I always ask my patients at the end of my interview if they have a mantra or motto that helps them through life. When asked, Ray’s response was “Can’t win, don’t try. That was always a favorite.” Maybe this explains my lacking ability to start anything particularly daunting and trying of my skills. This is probably the attitude that has lead me to a life of consuming my time by listening to music and dreaming of having their skills and distracting myself from the task at hand, so I guess I inherited that. As for the music itself, I can vividly remember many weekends running around the back yard while Pink Floyd blared from the speakers in the lounge room. I still adore Pink Floyd to the day. I also remember having not so fond memories of Dire Straights but with maturity have found a certain joy in their sound and intelligence to the lyrics. I’m sure Kylie found a little hole to nestle inside me too… HA!

Some of us like music for the beats, some for the emotion, some for the lyrical prowess and others, like Ray, for the technical prowess.

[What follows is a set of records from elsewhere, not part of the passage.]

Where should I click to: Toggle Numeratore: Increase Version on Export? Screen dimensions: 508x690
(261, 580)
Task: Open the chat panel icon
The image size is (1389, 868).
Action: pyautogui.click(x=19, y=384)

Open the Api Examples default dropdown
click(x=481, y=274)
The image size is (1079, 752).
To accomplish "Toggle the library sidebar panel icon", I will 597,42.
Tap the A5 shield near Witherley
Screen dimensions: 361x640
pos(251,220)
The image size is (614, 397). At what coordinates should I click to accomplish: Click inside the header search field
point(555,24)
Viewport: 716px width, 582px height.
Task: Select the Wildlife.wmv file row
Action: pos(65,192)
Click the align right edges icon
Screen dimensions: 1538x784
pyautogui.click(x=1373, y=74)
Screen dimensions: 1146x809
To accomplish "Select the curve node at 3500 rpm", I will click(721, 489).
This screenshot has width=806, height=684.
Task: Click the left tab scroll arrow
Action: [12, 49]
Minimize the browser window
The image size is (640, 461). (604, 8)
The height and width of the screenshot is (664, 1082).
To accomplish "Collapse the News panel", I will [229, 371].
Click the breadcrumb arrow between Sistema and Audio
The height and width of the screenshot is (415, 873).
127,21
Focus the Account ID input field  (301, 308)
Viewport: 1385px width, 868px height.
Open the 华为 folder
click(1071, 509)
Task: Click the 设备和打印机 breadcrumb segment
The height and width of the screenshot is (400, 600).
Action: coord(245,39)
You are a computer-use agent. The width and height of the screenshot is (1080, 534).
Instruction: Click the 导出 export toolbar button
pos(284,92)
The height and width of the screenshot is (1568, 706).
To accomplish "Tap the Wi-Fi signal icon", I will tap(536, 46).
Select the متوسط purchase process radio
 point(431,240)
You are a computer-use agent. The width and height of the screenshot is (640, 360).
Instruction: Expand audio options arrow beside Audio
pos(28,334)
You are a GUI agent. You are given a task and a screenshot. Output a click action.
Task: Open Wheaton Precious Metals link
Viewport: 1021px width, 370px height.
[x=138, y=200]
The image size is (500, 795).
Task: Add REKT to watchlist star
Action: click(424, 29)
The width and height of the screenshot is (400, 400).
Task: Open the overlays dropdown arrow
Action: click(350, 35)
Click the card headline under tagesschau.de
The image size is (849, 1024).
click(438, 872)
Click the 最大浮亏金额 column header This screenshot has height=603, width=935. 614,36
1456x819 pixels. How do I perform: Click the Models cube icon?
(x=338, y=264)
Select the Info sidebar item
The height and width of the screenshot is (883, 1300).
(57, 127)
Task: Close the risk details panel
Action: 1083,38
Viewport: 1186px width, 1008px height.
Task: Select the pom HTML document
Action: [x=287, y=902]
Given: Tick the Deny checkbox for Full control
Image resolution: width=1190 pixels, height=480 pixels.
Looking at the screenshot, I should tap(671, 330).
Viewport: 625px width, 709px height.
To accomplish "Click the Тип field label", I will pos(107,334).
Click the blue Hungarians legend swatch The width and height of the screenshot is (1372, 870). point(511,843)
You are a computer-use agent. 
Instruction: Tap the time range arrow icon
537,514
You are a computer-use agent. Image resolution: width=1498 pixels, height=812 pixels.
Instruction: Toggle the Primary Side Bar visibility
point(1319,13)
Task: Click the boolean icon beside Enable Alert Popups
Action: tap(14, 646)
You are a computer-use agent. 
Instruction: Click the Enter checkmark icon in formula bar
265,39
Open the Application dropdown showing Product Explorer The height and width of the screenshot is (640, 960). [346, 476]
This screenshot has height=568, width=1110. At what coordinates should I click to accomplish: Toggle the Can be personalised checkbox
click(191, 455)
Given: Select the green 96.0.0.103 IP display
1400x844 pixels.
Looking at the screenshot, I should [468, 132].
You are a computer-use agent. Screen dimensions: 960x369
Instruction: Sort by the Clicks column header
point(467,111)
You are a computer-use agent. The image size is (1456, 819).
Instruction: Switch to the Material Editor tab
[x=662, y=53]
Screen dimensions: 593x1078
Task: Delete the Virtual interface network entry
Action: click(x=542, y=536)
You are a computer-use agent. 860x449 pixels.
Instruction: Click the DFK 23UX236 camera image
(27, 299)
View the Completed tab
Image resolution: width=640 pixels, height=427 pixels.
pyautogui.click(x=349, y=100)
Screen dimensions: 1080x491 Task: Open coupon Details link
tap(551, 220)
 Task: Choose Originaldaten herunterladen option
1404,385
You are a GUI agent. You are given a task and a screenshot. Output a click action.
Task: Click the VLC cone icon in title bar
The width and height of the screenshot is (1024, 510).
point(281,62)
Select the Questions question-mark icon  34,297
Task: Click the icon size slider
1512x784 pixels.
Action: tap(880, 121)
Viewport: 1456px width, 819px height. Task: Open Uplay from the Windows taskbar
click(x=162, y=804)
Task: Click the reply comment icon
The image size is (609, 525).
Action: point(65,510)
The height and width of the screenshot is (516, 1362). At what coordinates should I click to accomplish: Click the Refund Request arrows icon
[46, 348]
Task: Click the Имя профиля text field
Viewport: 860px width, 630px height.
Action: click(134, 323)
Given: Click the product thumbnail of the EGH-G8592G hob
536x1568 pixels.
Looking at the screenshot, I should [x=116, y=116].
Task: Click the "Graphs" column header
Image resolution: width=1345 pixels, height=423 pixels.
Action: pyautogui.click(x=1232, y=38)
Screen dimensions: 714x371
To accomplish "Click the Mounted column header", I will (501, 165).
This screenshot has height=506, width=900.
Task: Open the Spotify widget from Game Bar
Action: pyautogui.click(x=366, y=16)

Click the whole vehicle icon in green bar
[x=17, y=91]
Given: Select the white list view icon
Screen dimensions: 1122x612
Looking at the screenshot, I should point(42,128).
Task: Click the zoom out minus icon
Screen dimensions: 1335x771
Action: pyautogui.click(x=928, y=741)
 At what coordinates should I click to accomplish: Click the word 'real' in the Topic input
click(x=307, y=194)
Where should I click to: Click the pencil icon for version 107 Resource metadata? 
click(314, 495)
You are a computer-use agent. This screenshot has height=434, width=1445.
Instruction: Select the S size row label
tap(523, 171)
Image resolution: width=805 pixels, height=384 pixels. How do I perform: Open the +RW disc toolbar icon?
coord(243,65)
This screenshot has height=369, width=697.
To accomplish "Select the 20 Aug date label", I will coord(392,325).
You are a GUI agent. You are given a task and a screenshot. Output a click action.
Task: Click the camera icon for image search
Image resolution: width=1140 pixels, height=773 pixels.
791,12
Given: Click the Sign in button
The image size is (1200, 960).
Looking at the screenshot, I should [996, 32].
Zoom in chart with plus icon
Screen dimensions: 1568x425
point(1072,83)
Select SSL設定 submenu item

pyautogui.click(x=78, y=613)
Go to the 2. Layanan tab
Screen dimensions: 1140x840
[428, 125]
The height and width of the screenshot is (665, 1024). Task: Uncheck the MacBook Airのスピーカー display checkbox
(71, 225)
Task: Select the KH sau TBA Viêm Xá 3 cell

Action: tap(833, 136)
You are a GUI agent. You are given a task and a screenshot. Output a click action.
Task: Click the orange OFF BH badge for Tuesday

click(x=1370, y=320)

There’s something beautiful in the precision plucked strings of a refined instrument other than just the sounds they create. It’s more than that, it’s the sheer love you can see on the face of the musician, it’s the time you know they’ve put into their craft, it’s the victory of watching them capture an audience, one that you’re part of; that feeling that you are part of their world, their story.

I shall dub this “The Fantasy Effect”. When we listen to music because it makes us think of what could be or what never was, we can imagine for those few minutes the song is playing or that hour the record is on that we have those skills, we are that musician, we’re in the band. I guess this is the kind of feeling that birthed the air guitar phenom or even Karaoke and lip-synching for that matter.

Doctor Nayt’s prescription is to grab your hair brush microphone, air guitar, air drums or whatever the hell you want to air play, head down to the shed, lock yourself in the bathroom or get up on the couch with your fave records playing and I want you to swallow those air fantasy pills and for just a few minutes become the best damn guitar player in the world. Your audience is freakin massive! THEY’RE GOING WILD FOR YOU! “Oh my lumping glob you’re the best instrumentalist I’ve ever seen in my life!!” That’s what your fans are screaming at you. Embrace it. Feel it. I dare you to. You will find yourself invigorated and feeling vibrant afterwards and that can only be a good thing.